======== Document passage

The enclosure and its ancillary structures are more thoroughly designed than most other buildings in the zoo.[4] The concrete edifice has a rusticated effect, achieved by free-pouring cement into moulds made from bamboo rods. Similarly, stylised casts of bamboo rods in corten steel make up fencing between Mao and Xing’s enclosures, as well as decorative railings throughout the site. The plantings mimic the natural habitats of pandas in the wild, with two types of biotope – “foggy mountains” and “bamboo forest” according to Schønherr – represented. At points, images of pandas can be found embedded in the architecture. Examples include the corten-steel panel near the restaurant that sports what looks like a pinpression of a life-size animal and the enormous black and white mosaic that greeted me as I entered the ladies’ toilet. From above, BIG has explained in its promotional material, the entire structure is meant to look like a yin-yang symbol, with the male and female pens looping around each other. Thankfully, this emblem does not register when navigating the site on the ground. It might’ve been one symbol too many in a project already awash in symbolism.

***

“The first male panda we were offered had only one testicle,” says Pernille Andersen, “so they swapped, and we got Xing Er instead.” Andersen is one of the three zookeepers appointed to look after Mao and Xing and has, along with 40 or so other zoo professionals, been an active participant in BIG’s design workshops over the past three years.

The testicles matter because, as I soon find out, the entire site is designed to facilitate the production of panda cubs. The two pens have a common area, somewhat disrupting the neatness of the aerial yin-yang shape. “They take turns accessing this, leaving a scent trace,” explains BIG partner David Zahle, who is the lead designer on the project. “Then the zookeepers will observe how they react to each others’ scents.” In March, when Mao will enter her brief oestrus, all involved hope that she and Xing will want to mate. Any resultant cubs, however, will automatically be the property of the People’s Republic because Mao and Xing are technically only on loan.

As part of her training, Andersen has visited the Chengdu Research Base of Giant Panda Breeding in China’s Sichuan province five times. Chengdu Panda Base, one of the two main panda conservation centres in China, was established in 1987 and is, as of this year, in a formal partnership with Copenhagen Zoo, which makes an annual donation of 6.5m Danish kroner ($1m). “We’ve mainly gone there in either the breeding season or when they had cubs,” says Andersen. “They like to hand-rear the cubs – so half with the keeper and half with the mother. We had to learn how to do that.”

Conservationists disagree on what is best. In nature, female pandas often birth twins but tend not to be able to care for both. Consequently, one cub is rejected and dies. Hand-rearing has meant that the survival rate for panda cubs at Chengdu is at 90-100 per cent compared to only 30 per cent in the wild. But it also means that cubs aren’t fully socialised by the mother and, according to Copenhagen Zoo vet Mads Frost Bertelsen, “miss the opportunity to learn what it is to be a panda”. Later on, mating becomes more difficult. “Most captive-bred pandas seem to have lost the knowledge of how to get in the right position,” as David Attenborough once explained. “To put it bluntly,” writes Bertelsen in Panda, a publication from Copenhagen Zoo, “we’ve managed to save this species from extinction, but perhaps we’ve gone too fast. Today, we’re left with many pandas who find it very difficult to reproduce naturally.”

================

* [Do this]: Repeat word for word the part of the panda enclosure passage from "The testicles matter" to "only on loan.".

======== Given information

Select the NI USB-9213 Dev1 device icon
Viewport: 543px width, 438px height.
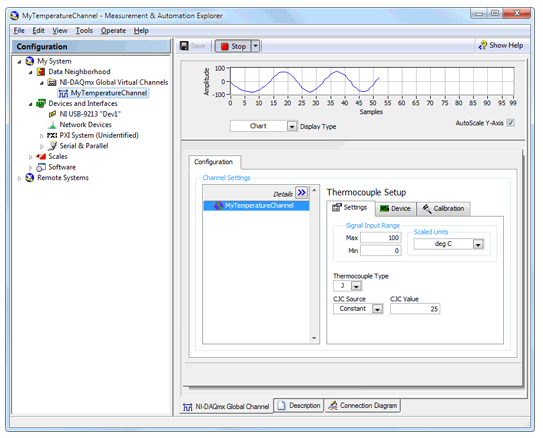52,114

================

* [Output of the exercise]:
The testicles matter because, as I soon find out, the entire site is designed to facilitate the production of panda cubs. The two pens have a common area, somewhat disrupting the neatness of the aerial yin-yang shape. “They take turns accessing this, leaving a scent trace,” explains BIG partner David Zahle, who is the lead designer on the project. “Then the zookeepers will observe how they react to each others’ scents.” In March, when Mao will enter her brief oestrus, all involved hope that she and Xing will want to mate. Any resultant cubs, however, will automatically be the property of the People’s Republic because Mao and Xing are technically only on loan.